> **Activity**: In the records below, find each line containing the word "agent" and copy it.

• • • • • • •

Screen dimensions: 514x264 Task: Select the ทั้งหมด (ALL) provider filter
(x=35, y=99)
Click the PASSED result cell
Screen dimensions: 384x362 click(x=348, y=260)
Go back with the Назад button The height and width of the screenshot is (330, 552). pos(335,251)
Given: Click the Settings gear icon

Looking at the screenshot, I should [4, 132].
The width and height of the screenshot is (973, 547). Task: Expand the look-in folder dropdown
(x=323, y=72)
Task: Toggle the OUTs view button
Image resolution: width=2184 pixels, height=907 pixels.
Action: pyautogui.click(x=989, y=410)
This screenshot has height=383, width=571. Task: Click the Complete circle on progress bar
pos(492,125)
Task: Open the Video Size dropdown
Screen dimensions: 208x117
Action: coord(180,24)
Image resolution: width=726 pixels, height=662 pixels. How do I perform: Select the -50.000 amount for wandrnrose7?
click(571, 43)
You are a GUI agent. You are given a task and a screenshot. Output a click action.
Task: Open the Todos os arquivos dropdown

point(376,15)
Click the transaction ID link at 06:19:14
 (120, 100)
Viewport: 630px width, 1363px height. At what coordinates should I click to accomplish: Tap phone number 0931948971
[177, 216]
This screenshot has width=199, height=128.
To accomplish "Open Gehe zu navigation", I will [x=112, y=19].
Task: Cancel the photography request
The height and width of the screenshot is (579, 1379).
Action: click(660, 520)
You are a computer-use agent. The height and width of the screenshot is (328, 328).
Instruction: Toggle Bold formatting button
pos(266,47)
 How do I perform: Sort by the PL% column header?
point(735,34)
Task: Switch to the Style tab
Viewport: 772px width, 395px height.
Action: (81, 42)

• • • • • • •

> **Response**:
You are a GUI agent. You are given a task and a screenshot. Output a click action.
You are a computer-use agent. The height and width of the screenshot is (328, 328).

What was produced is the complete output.